Lay out each line of the entries below as a numbered list, skipping any blank lines.

Supplied data »
####
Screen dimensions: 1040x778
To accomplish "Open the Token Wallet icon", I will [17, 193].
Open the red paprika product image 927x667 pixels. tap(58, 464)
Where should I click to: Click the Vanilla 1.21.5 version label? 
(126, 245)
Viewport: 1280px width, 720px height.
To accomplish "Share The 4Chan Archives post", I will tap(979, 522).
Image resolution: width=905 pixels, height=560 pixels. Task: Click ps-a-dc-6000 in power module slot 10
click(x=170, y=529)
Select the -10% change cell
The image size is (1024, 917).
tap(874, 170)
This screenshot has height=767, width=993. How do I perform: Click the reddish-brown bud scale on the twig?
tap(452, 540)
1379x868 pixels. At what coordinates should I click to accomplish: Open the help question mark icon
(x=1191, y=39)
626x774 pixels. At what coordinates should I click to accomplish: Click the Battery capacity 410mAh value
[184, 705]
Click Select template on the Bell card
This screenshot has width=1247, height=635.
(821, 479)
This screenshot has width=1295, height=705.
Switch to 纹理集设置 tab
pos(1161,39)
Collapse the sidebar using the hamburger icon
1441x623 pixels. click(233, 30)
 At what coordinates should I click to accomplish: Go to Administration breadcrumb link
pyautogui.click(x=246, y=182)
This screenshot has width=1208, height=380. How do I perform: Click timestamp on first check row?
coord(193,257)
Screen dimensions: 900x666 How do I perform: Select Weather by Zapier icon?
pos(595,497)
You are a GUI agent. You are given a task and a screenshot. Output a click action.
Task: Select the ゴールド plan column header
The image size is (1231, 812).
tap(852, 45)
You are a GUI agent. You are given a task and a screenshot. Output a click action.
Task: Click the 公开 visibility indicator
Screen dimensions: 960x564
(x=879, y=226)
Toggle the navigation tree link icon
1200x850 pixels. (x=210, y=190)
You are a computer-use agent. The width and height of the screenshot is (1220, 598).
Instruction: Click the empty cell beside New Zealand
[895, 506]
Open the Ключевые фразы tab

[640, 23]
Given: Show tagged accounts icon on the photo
####
Finished exercise »
1. Screen dimensions: 1040x778
2. To accomplish "Open the Token Wallet icon", I will [17, 193].
3. Open the red paprika product image 927x667 pixels. tap(58, 464)
4. Where should I click to: Click the Vanilla 1.21.5 version label? 
5. (126, 245)
6. Viewport: 1280px width, 720px height.
7. To accomplish "Share The 4Chan Archives post", I will tap(979, 522).
8. Image resolution: width=905 pixels, height=560 pixels. Task: Click ps-a-dc-6000 in power module slot 10
9. click(x=170, y=529)
10. Select the -10% change cell
11. The image size is (1024, 917).
12. tap(874, 170)
13. This screenshot has height=767, width=993. How do I perform: Click the reddish-brown bud scale on the twig?
14. tap(452, 540)
15. 1379x868 pixels. At what coordinates should I click to accomplish: Open the help question mark icon
16. (x=1191, y=39)
17. 626x774 pixels. At what coordinates should I click to accomplish: Click the Battery capacity 410mAh value
18. [184, 705]
19. Click Select template on the Bell card
20. This screenshot has width=1247, height=635.
21. (821, 479)
22. This screenshot has width=1295, height=705.
23. Switch to 纹理集设置 tab
24. pos(1161,39)
25. Collapse the sidebar using the hamburger icon
26. 1441x623 pixels. click(233, 30)
27.  At what coordinates should I click to accomplish: Go to Administration breadcrumb link
28. pyautogui.click(x=246, y=182)
29. This screenshot has width=1208, height=380. How do I perform: Click timestamp on first check row?
30. coord(193,257)
31. Screen dimensions: 900x666 How do I perform: Select Weather by Zapier icon?
32. pos(595,497)
33. You are a GUI agent. You are given a task and a screenshot. Output a click action.
34. Task: Select the ゴールド plan column header
35. The image size is (1231, 812).
36. tap(852, 45)
37. You are a GUI agent. You are given a task and a screenshot. Output a click action.
38. Task: Click the 公开 visibility indicator
39. Screen dimensions: 960x564
40. (x=879, y=226)
41. Toggle the navigation tree link icon
42. 1200x850 pixels. (x=210, y=190)
43. You are a computer-use agent. The width and height of the screenshot is (1220, 598).
44. Instruction: Click the empty cell beside New Zealand
45. [895, 506]
46. Open the Ключевые фразы tab
47. [640, 23]
48. Given: Show tagged accounts icon on the photo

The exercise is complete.